[146896] in North American Network Operators' Group
Re: OT: Traffic Light Control (was Re: First real-world SCADA attack
daemon@ATHENA.MIT.EDU (Joel jaeggli)
Fri Nov 25 14:35:52 2011
Date: Fri, 25 Nov 2011 11:34:47 -0800
From: Joel jaeggli <joelja@bogus.com>
To: Jay Ashworth <jra@baylink.com>
In-Reply-To: <32105601.3727.1321978614923.JavaMail.root@benjamin.baylink.com>
Cc: NANOG <nanog@nanog.org>
Errors-To: nanog-bounces+nanog.discuss=bloom-picayune.mit.edu@nanog.org
On 11/22/11 08:16 , Jay Ashworth wrote:
> ----- Original Message -----
>> From: "Owen DeLong" <owen@delong.com>
>
>> As in all cases, additional flexibility results in additional ability
>> to make mistakes.
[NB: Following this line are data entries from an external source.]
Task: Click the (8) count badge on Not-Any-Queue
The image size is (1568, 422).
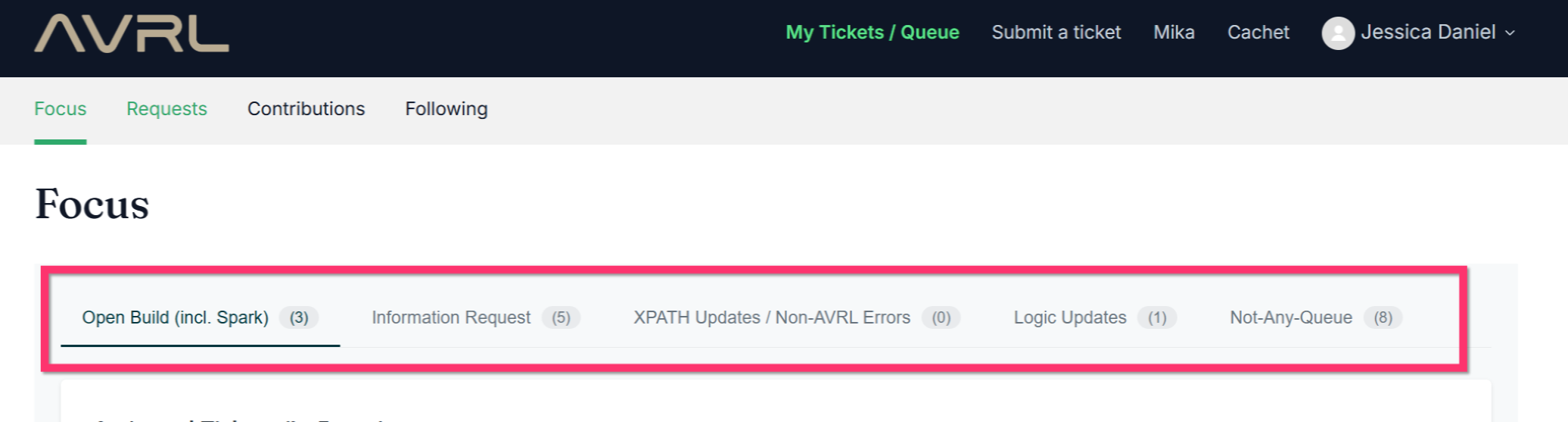Action: 1383,317
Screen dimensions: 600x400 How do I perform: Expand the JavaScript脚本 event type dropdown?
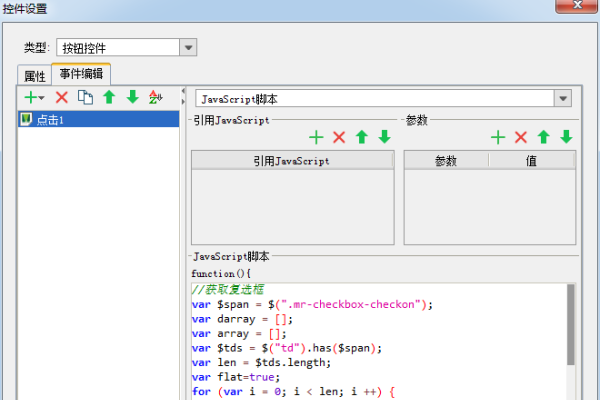[x=563, y=99]
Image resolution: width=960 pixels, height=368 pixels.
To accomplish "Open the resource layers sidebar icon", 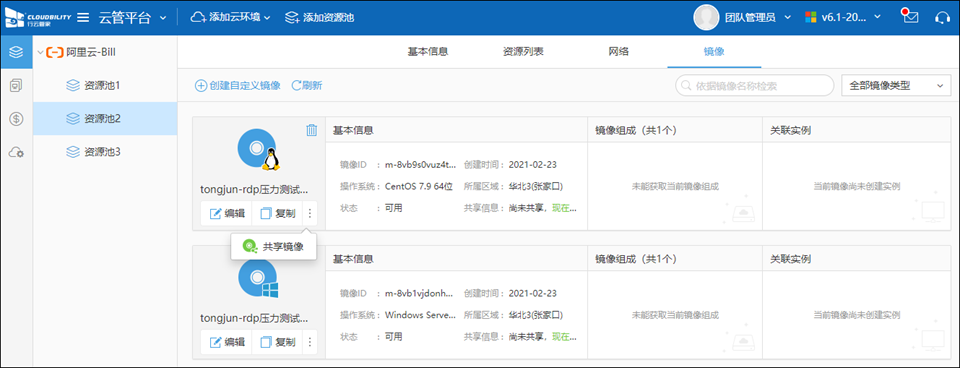I will 17,52.
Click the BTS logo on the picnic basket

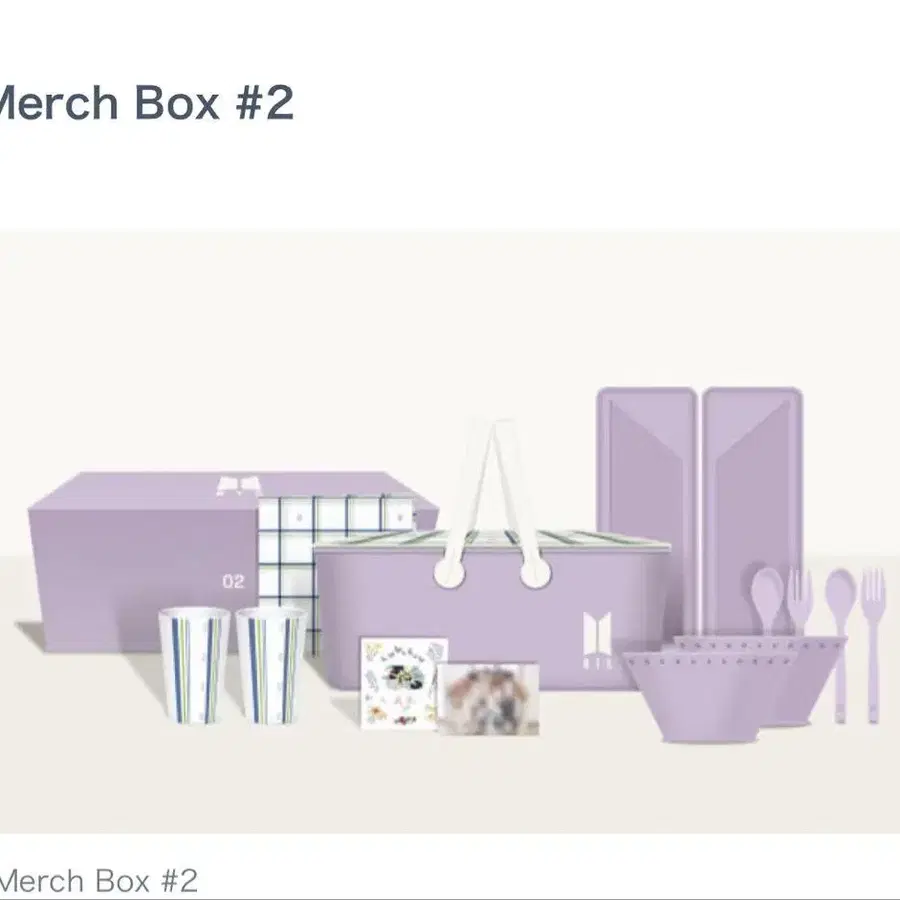tap(597, 640)
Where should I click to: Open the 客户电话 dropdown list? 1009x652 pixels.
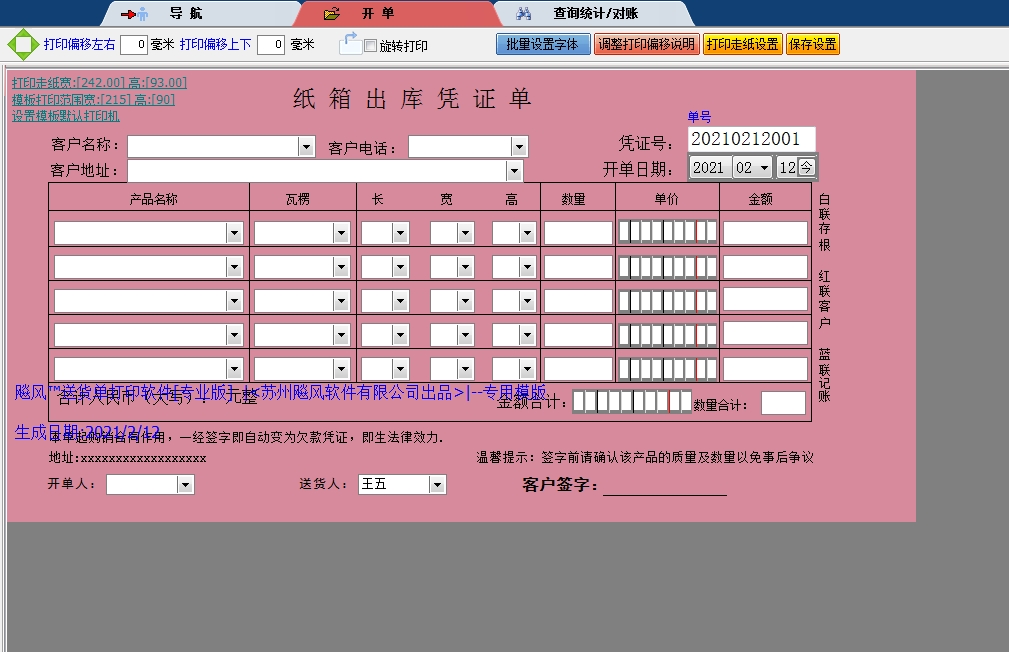pyautogui.click(x=518, y=147)
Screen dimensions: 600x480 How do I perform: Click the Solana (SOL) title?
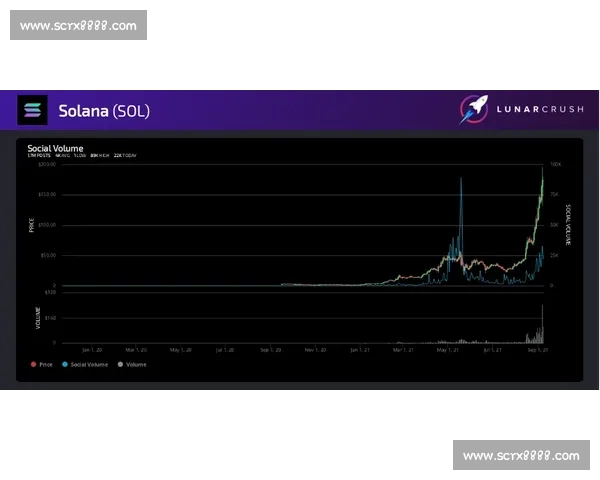(104, 111)
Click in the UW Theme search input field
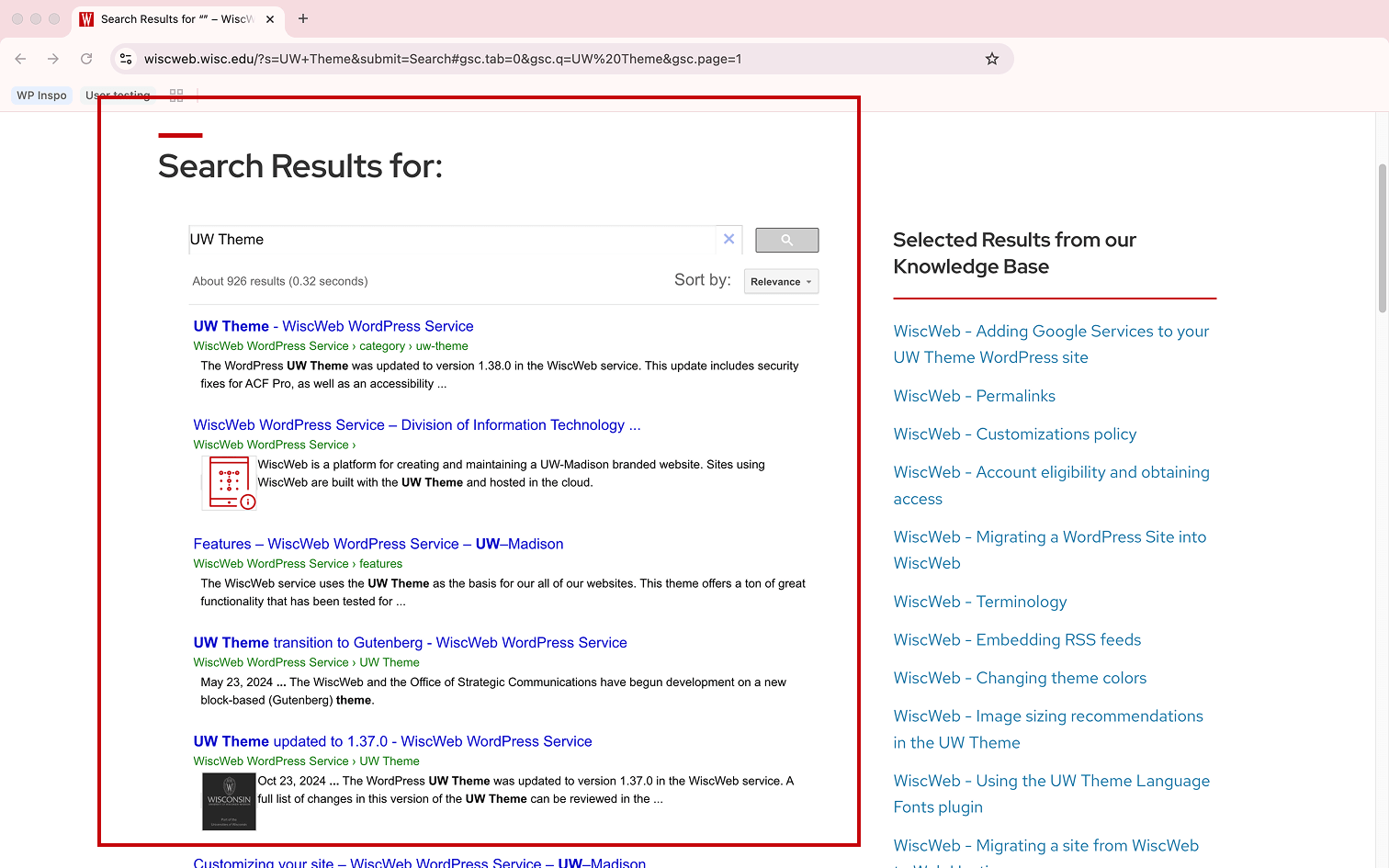The width and height of the screenshot is (1389, 868). (x=450, y=240)
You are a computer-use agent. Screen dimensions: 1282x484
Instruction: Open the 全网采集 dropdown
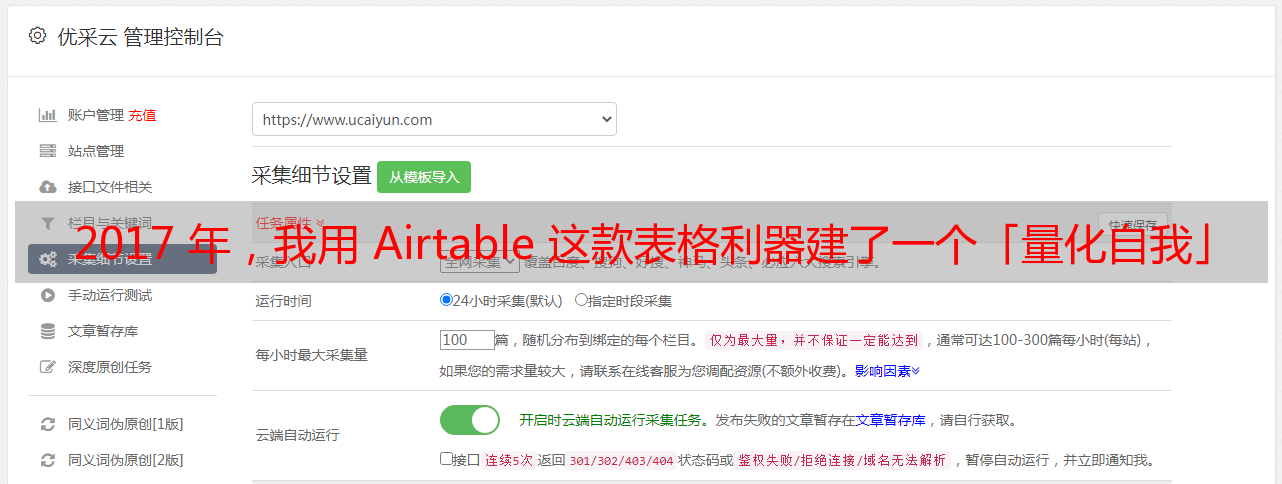480,262
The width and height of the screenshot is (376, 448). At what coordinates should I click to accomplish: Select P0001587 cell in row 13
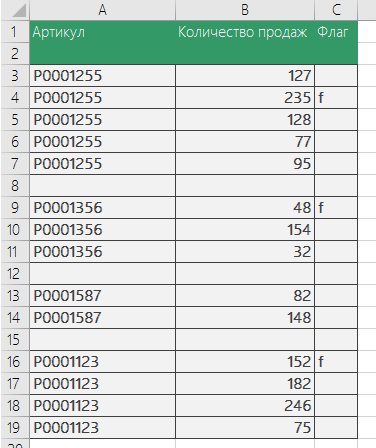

Simple mechanical lockouts do not scale to the
>> modern world. The benefits of these additional capabilities far
>> outweigh the perceived risks of programming errors.
>
> The perceived risk in this case is "multiple high-speed traffic fatalities".
>
> I believe we rank that pretty high; it's entirely possible that a traffic
> light controller is the most potentially dangerous artifact (in terms of
> number of possible deaths) that the average citizen interacts with on a
> daily basis.
Cars generically cause at lot more deaths than faulty traffic
controllers 13.2 per 100,000 population in the US annually.